▸ Parts of the exercise
• 1. According to the Scala Word Wheel solver post, what are the solver's required arguments? Give each name with its short description.
• 2. Proceed with the Scala Word Wheel solver post from the point where it stops.

▸ Passage shown
Scala Word Wheel Solver

This post was originally published on my old blog and Medium. It was written when I was relatively new to the Scala programming language.

A few years ago I created a Word Wheel solver in Java and Android, earlier this year (January) I again decided to create a Word wheel solver but this time in Scala. I tweeted out the result, a program less than 100 lines long, a lot shorter compared to my Java version (it also runs a lot faster) but I thought I’d revisit it in a blog post.

Scala

First and foremost for those unfamiliar with it; Scala is a functional programming language that runs on the Java Virtual Machine.
It is incredibly feature rich and allows you to solve some problems much more elegantly than more Object Orientated languages like Java or C++.

Like Python; Scala features a powerful interpreter that allows you to evaluate code on the fly:

Welcome to Scala 2.11.8 (OpenJDK 64-Bit Server VM, Java 1.8.0_92).
Type in expressions for evaluation. Or try :help.

scala> 1 + 1
res0: Int = 2

scala>

Which can prove invaluable when testing or exploring data.

For those interested in Scala I highly recommend the Scala language website and for those who are familiar with Java, the Scala for Java Programmers book.

Word Wheel

A Word Wheel is a simple puzzle where you try to create as many words as you can from a set of letters, with one (or more) letters having to be in all your words.

This is an example Word Wheel with the required letter of D and optional letters of N,G,A,R,S,E,O, and U

Normally there is also a word that uses all the letters in the Word Wheel, can you see what it is in the given example?

Word Wheel Solver

Now that is out-of-the-way onto my Word Wheel Solver.

The Word Wheel solver has 3 required arguments:

  1. Required Letter — The letter required to be within any made words
  2. Optional Letters — The letters surrounding the required letter
  3. Path to a word list — A file with a word per line

And a 4th optional argument; the minimum length words can be, by default this is set to 3.

The first 2 arguments are straight forward when you look at Word Wheel, however for the word list you can use the Unix words file, generate your own from text, or download an existing words list.

Generating a Word List

I normally download an existing word list but generating a word list is relatively easy so I will show how to do that using text files (books) provided by Project Gutenberg.

For this example I have chosen the following books:

I downloaded the UTF-8 text versions of these files and placed them in a folder.

To turn these books into a list of words I wrote the following Scala program (explanation of what it does is below):

import java.io.{BufferedWriter, File, FileWriter}

import scala.collection.mutable

object WordListGenerator {

  def main(args: Array[String]): Unit = {
    assert(args.length > 0)
    val words = new mutable.HashSet[String]
    args.map(arg =>
      scala.io.Source.fromFile(arg, "UTF-8")

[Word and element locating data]
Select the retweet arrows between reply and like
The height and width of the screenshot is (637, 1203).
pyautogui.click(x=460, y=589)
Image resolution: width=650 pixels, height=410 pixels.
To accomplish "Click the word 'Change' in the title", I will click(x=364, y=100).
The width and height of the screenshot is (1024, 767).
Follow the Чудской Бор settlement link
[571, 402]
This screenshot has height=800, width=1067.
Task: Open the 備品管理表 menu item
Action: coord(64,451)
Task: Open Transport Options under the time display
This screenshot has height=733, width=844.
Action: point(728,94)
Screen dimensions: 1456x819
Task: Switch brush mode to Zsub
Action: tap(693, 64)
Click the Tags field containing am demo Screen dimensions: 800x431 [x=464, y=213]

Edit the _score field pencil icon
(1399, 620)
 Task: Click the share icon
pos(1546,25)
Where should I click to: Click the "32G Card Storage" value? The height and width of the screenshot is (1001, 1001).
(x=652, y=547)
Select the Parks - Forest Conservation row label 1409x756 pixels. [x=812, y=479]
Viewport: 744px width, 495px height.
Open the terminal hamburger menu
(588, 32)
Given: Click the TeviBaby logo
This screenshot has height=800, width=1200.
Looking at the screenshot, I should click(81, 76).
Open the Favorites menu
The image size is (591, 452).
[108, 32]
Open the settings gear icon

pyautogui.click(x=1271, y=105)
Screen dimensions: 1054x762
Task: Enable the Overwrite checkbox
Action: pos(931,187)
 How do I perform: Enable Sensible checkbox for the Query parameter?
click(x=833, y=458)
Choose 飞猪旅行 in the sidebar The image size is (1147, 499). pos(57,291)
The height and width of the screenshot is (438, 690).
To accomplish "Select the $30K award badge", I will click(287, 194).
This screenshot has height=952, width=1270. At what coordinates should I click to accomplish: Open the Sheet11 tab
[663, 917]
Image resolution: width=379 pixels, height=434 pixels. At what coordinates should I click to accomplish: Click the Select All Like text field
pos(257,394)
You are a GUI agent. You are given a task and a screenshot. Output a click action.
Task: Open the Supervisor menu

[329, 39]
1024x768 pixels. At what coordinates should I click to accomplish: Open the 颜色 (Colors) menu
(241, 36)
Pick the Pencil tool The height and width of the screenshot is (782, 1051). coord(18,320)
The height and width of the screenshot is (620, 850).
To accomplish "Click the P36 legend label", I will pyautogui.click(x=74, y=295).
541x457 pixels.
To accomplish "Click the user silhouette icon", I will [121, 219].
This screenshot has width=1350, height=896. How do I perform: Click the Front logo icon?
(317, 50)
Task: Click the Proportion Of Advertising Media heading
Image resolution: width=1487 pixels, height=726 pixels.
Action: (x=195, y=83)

▸ Task results
• 1.
1. Required Letter: the letter required to be within any made words
2. Optional Letters: the letters surrounding the required letter
3. Path to a word list: a file with a word per line

• 2.
    )
      .map(source => source.getLines())
      .foreach(it => {
        it.filterNot(line => line.isEmpty)
          .map(line => sanitizeLine(line))
          .filterNot(line => line.isEmpty)
          .map(line > getWords(line))
          .foreach(set => words ++= set)
      })

    println("Outputting word list")
    val outputFile = new File("wordlist.txt")
    val writer = new BufferedWriter(new FileWriter(outputFile))
    words.foreach(word => {
      writer.write(word)
      writer.newLine()
    })
    writer.close()
    println("Finished writing word list")
  }

  def sanitizeLine(line: String): String = {
    var newLine = line.toLowerCase.trim
    val specialCharRanges = Range.inclusive(33, 47) ++ Range.inclusive(58, 64) ++ Range.inclusive(91, 96) ++ Range.inclusive(123, 126)
    specialCharRanges.map(i => i.toChar)
      .foreach(charValue => {
        newLine = newLine.replace(charValue, ' ')
      })
    newLine
  }

  def getWords(line: String): Set[String] = {
    val seperators = Array(' ', '\t')
    line.split(seperators)
      .map(word => word.trim)
      .filterNot(word => word.isEmpty)
      .toSet
  }
}
  1. This program takes a 1 or more paths to text files as arguments.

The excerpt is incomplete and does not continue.